Provided passage —
*** Block opens ***

We covered RAS in earlier posts.  The RAS protein is abnormally active in cancer.

So called RASopathies are developmental syndromes caused by mutations in genes that alter the Ras subfamily.  RASopathies are often associated with autistic symptoms and/or intellectual disability/mental retardation.

Common inhibitors of RAS are statins and Farnesyltransferase inhibitors.  Most Farnesyltransferase inhibitors are expensive cancer research drugs, but one is gingerol.

Since statins do very clearly improve the autism of Monty, aged 12 with ASD, I did try adding gingerol as my “Statin plus” therapy.  At the dose I used there was no noticeable effect.

However, I now learn that “NaB suppressed the activation of p21ras in microglia”.  P21, RAS, and p21ras are different names for the same protein.  So it would seem that NaB is therefore a RAS inhibitor and perhaps a more potent one than gingerol.
   
Too much BDNF, just like too much lawn fertilizer, may not be a good thing.

BDNF is low in schizophrenia, but is thought to be elevated in “most” autism.
   



 Abstract
Upon activation, microglia and astrocytes produce a number of proinflammatory molecules that participate in the pathophysiology of several neurodegenerative disorders. This study explores the anti-inflammatory property of cinnamon metabolite sodium benzoate (NaB) in microglia and astrocytes. NaB, but not sodium formate, was found to inhibit LPS-induced expression of inducible NO synthase (iNOS), proinflammatory cytokines (TNF-α and IL-1β) and surface markers (CD11b, CD11c, and CD68) in mouse microglia. Similarly, NaB also inhibited fibrillar amyloid β (Aβ)-, prion peptide-, double-stranded RNA (polyinosinic-polycytidylic acid)-, HIV-1 Tat-, 1-methyl-4-phenylpyridinium+-, IL-1β-, and IL-12 p402-induced microglial expression of iNOS. In addition to microglia, NaB also suppressed the expression of iNOS in mouse peritoneal macrophages and primary human astrocytes. Inhibition of NF-κB activation by NaB suggests that NaB exerts its anti-inflammatory effect through the inhibition of NF-κB. Although NaB reduced the level of cholesterol in vivo in mice, reversal of the inhibitory effect of NaB on iNOS expression, and NF-κB activation by hydroxymethylglutaryl-CoA, mevalonate, and farnesyl pyrophosphate, but not cholesterol and ubiquinone, suggests that depletion of intermediates, but not end products, of the mevalonate pathway is involved in the anti-inflammatory effect of NaB. Furthermore, we demonstrate that an inhibitor of p21ras farnesyl protein transferase suppressed the expression of iNOS, that activation of p21ras alone was sufficient to induce the expression of iNOS, and that NaB suppressed the activation of p21ras in microglia. These results highlight a novel anti-inflammatory role of NaB via modulation of the mevalonate pathway and p21ras.

*** Block closes ***

Dataset excerpt —
*** Block opens ***

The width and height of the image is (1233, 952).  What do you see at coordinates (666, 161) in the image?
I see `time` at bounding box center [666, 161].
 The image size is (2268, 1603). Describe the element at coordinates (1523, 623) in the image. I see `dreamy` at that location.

*** Block closes ***

The problem —
Pick up the post on RAS inhibition and autism after its final sentence and write one more paragraph. The listing plays no part in this exercise.

Answer box —
  



ABSTRACT Experimental allergic encephalomyelitis (EAE) is an animal model of multiple sclerosis (MS), the most common human demyelinating disease of the central nervous system. Sodium benzoate (NaB), a metabolite of cinnamon and a FDA-approved drug against urea cycle disorders in children, is a widely used food additive, which is long known for its microbicidal effect. However, recent studies reveal that apart from its microbicidal effects, NaB can also regulate many immune signaling pathways responsible for inflammation, glial cell activation, switching of T-helper cells, modulation of regulatory T cells, cell-to-cell contact, and migration. As a result, NaB alters the neuroimmunology of EAE and ameliorates the disease process of EAE. In this review, we have made an honest attempt to analyze these newly-discovered immunomodulatory activities of NaB and associated mechanisms that may help in considering this drug for various inflammatory human disorders including MS as primary or adjunct therapy.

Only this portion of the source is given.